*** Begin section ***

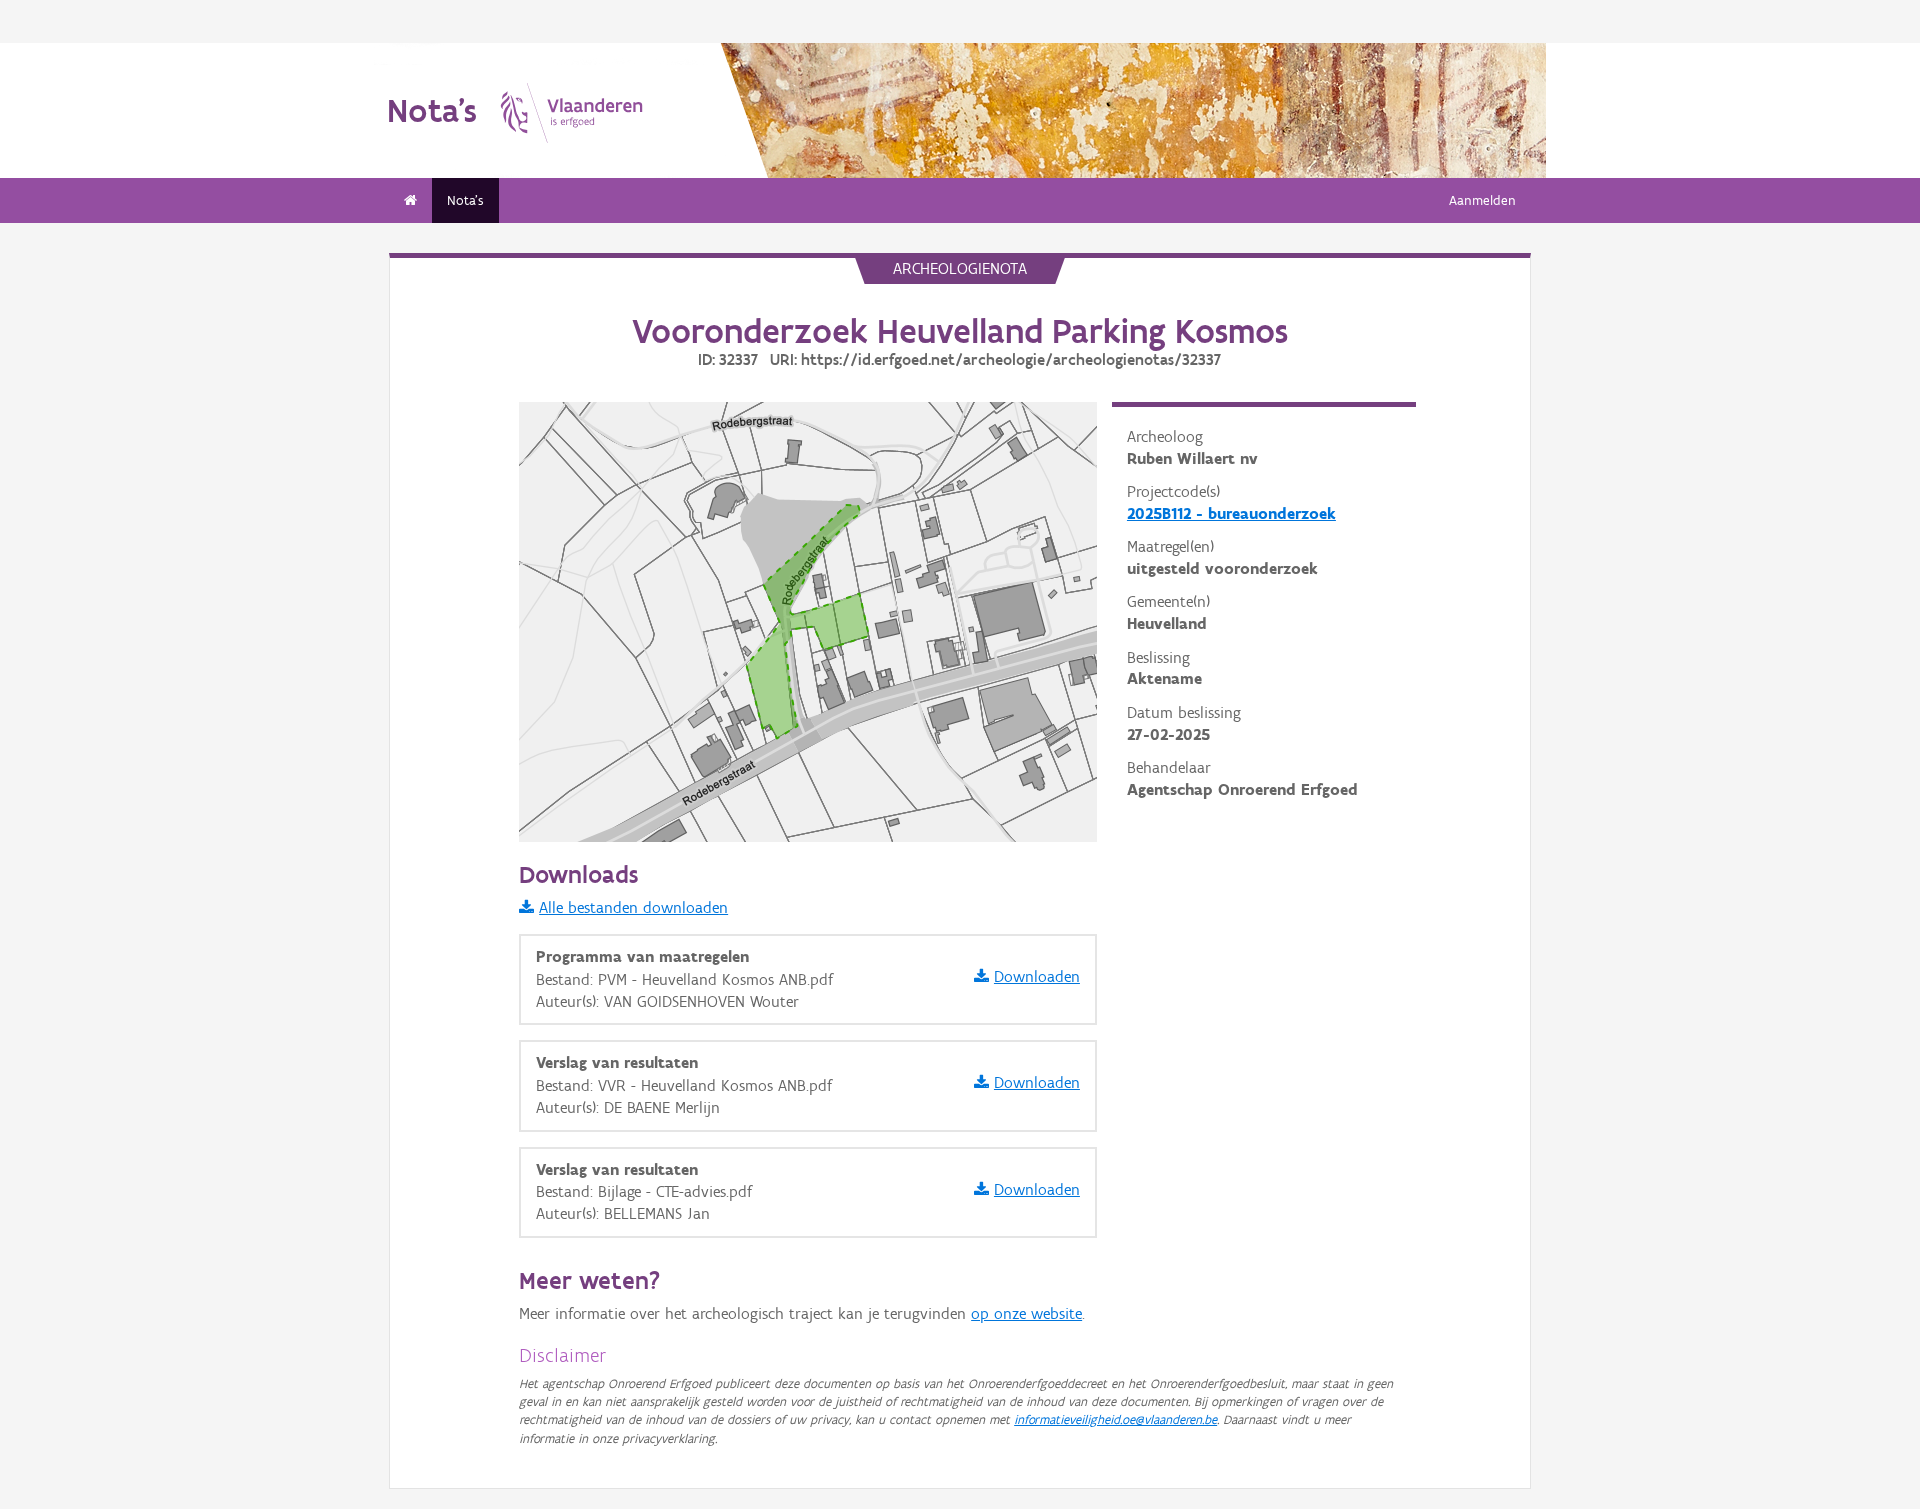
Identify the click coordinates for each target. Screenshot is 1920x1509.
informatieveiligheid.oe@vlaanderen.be (1115, 1419)
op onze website (1026, 1313)
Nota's (465, 200)
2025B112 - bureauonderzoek (1231, 513)
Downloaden (1037, 976)
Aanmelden (1482, 200)
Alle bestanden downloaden (633, 907)
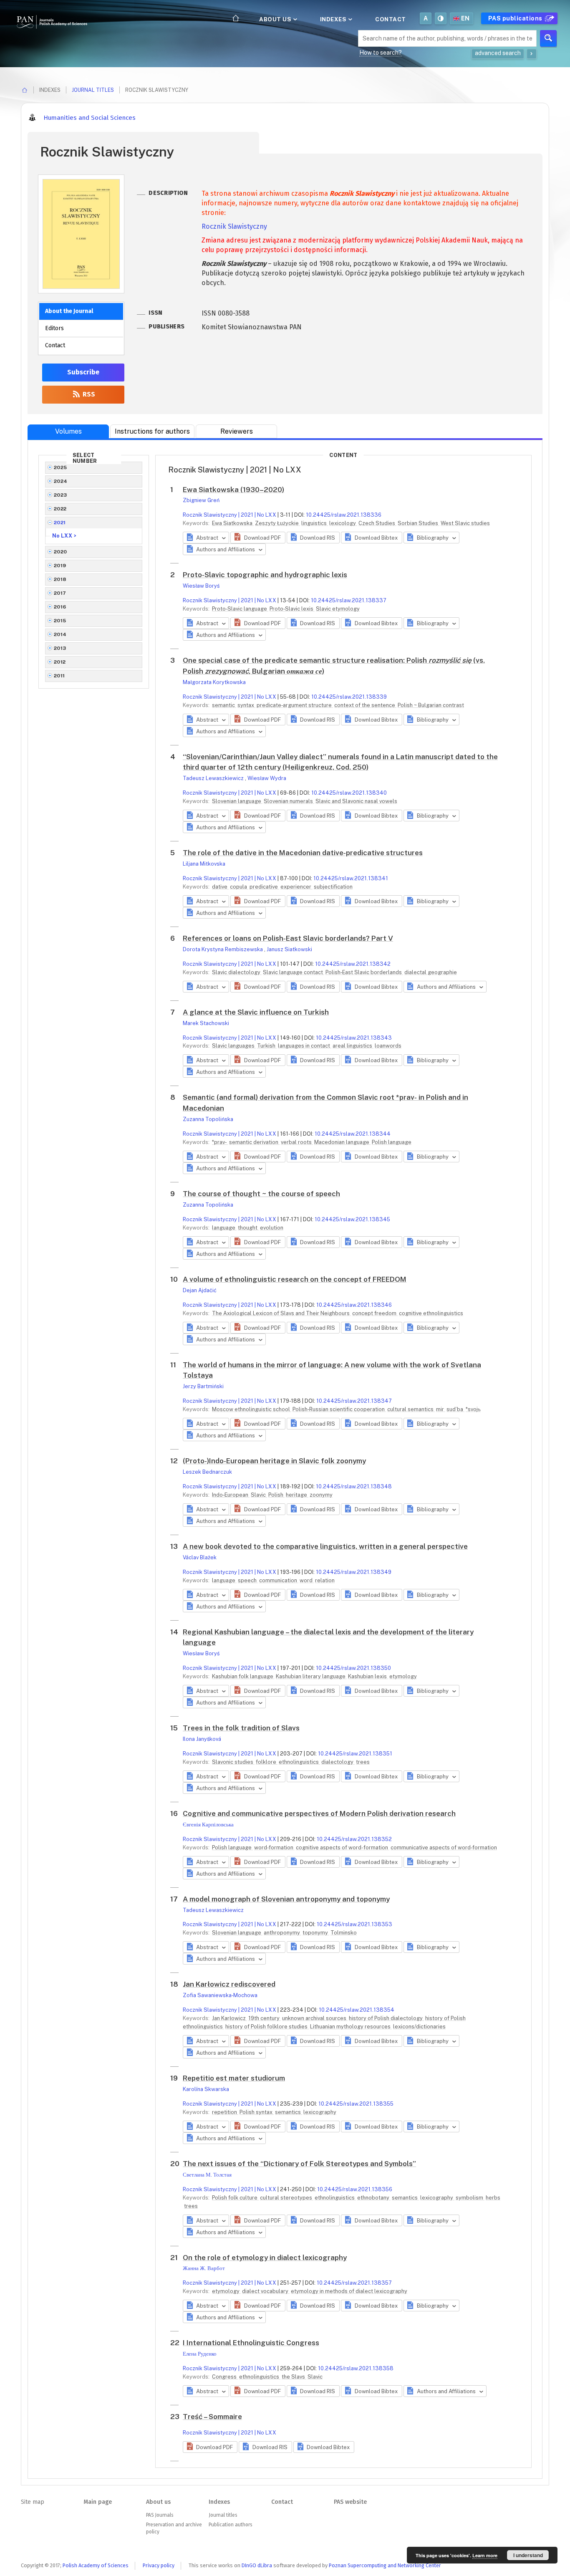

*** End section ***

• Task to complete: Please reproduce every record exactly as written, excluding the pictures.

• Written response:
Identify the click coordinates for each target. Screenshot is 1920x1509.
informatieveiligheid.oe@vlaanderen.be (1115, 1419)
op onze website (1026, 1313)
Nota's (465, 200)
2025B112 - bureauonderzoek (1231, 513)
Downloaden (1037, 976)
Aanmelden (1482, 200)
Alle bestanden downloaden (633, 907)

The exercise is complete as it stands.